In recent years, near-anarchic social and political practices have undermined Nepal’s national interests while serving individual and partisan interests. It was, therefore, necessary to put in place internal security arrangements that could promote and protect national interests. The experience of a blockade is also a painful reminder of Nepal’s vulnerability as a landlocked country which has the rights to access ports for international trade.
Despite a national security policy, Nepal is vulnerable to security threats because a national security strategy is absent and national security institutions have been systemically hollowed out due to corruption and misgovernance. It will remain a challenge for the government to address questions of corruption and abuse of authority through national security policy.
Politics of security
The National Security Policy 2019 must be seen in relation to the broader political context, where Oli’s central focus is protection of political power. He has centralised and weaponised security, rule of law, and regulatory institutions to maintain political control.
The ruling regime is de-democratising the security sector, weakening democratic oversight of the security forces, and increasing the prime minister’s control over security forces by bypassing democratic mechanisms and practices built in recent years. The government’s attempt to securitise the state is weakening the state and giving leverage to foreign actors.

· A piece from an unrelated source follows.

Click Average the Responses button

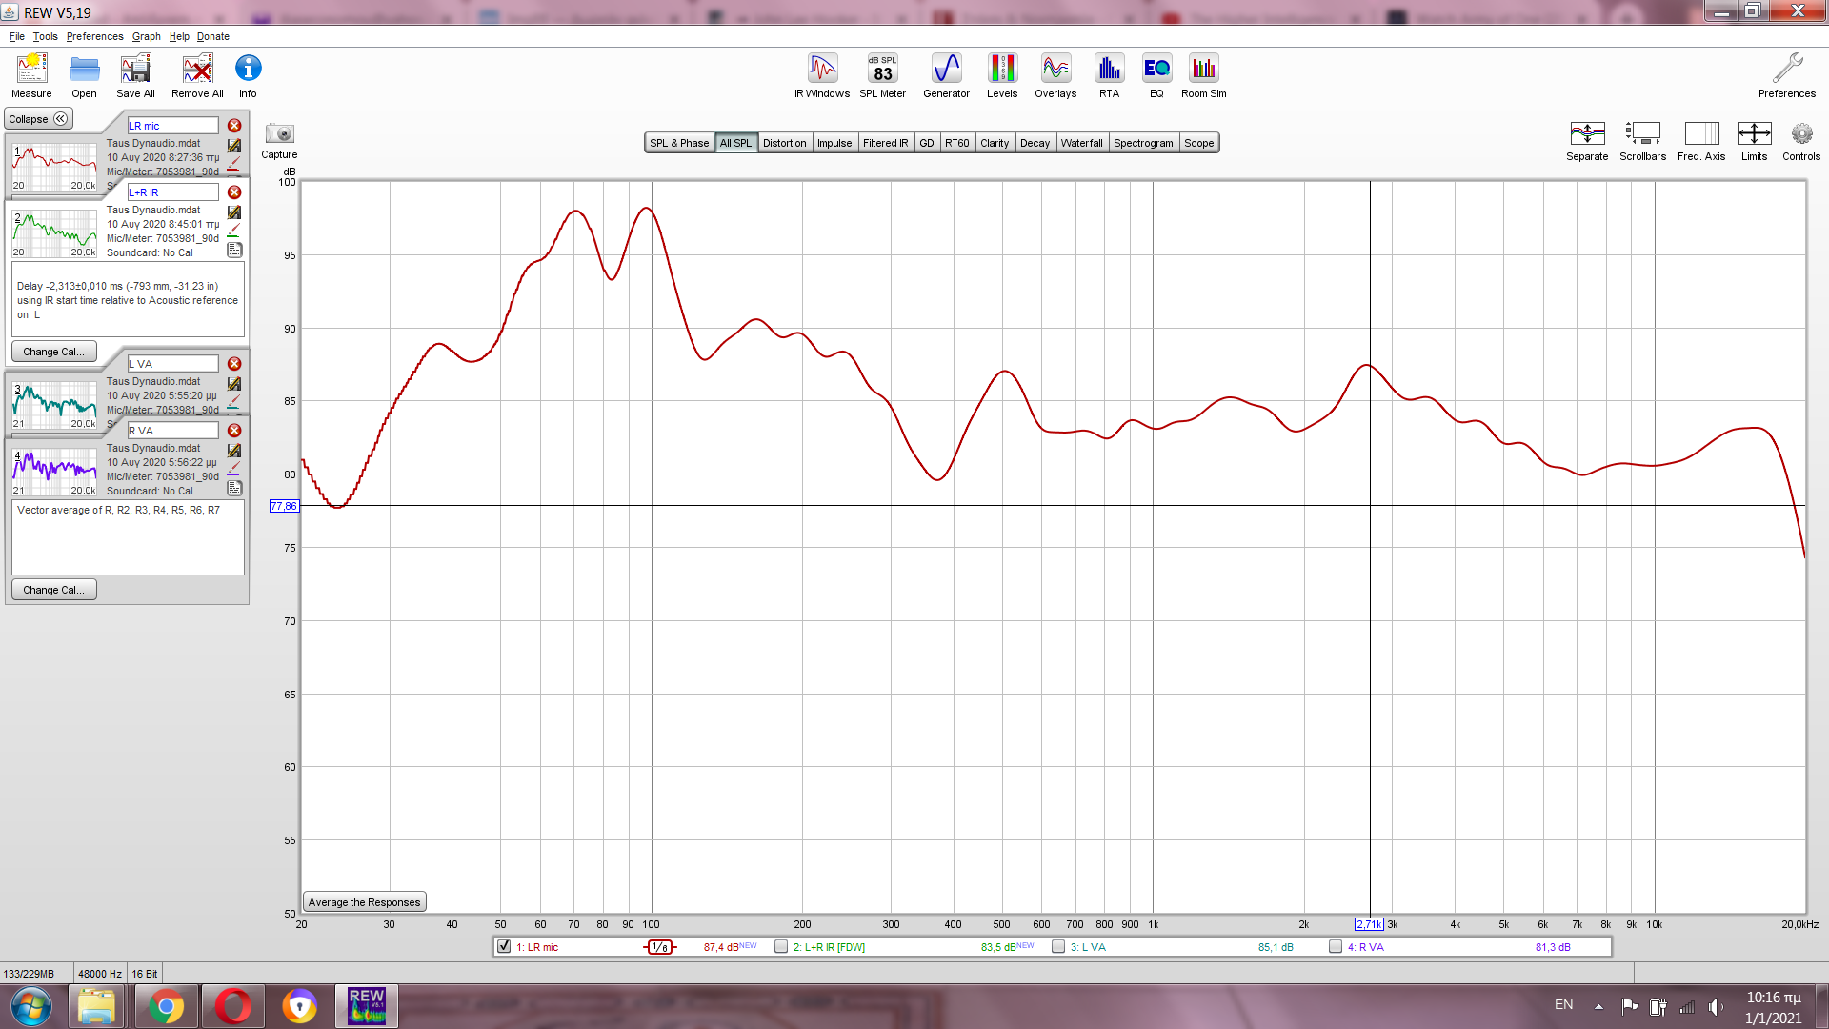coord(364,902)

Rather than being based on the objective and factual assessment of reality, the state’s recent security policies are configured by subjective dispositions and designed to feed the fears, interests, and needs of the decision-makers and security agencies. A close analysis of the political movements conducted by CK Raut and Biplav reveals that the government exaggerated security assessments for political mileage, generating differences with the security institutions.
The government’s overt obsession with political stability goes to the extent of defining internal political maneuvering as a threat to national security. International and regional dynamics, coupled with the pursuance of power and money, has corrupted foreign policy and destabilised domestic political competition. For example, the tussle for power between China and the US is likely to create a wedge in Nepali politics, particularly if they play to the fears, interests and needs of top political leaders.
However, the way we perceive and understand “threats” has the potential to generate new security threats. Especially if we turn security policy into a partisan political discourse aimed at imposition of a nationalist worldview on a diverse society and maintain political control by securitising the state. For example, Parliament’s failure to approve the citizenship bill, along with some other bills crucial for the functioning of a federal state, is a reflection of these two tendencies and will generate strain on the political system.
It will also remain a challenge to set up fair and objective mechanisms of national security so that those with political interests do not use the national security policy to unfairly control freedom of expression, political organisation, and foreign funding of civil society initiatives. Intense securitisation can facilitate weaponisation of national security institutions to retaliate against political opposition and civil society.
Unless Parliament plays a significant oversight function, the government can misuse the National Security Policy 2019 to excessively surveil and control citizens and political opposition. Many instances in recent months have already demonstrated the failure of Parliament to maintain civilian oversight of government functions under duress from top political leaders. Nepal Airlines Corporation and Nepal Telecom refusing to furnish documents and information sought by parliamentary committees, while the special hearing committee failing to hear appointments to constitutional bodies, serve as recent examples.
Author: Ajaya Bhadra Khanal
This article first appeared in The Kathmandu Post on March 25, 2019.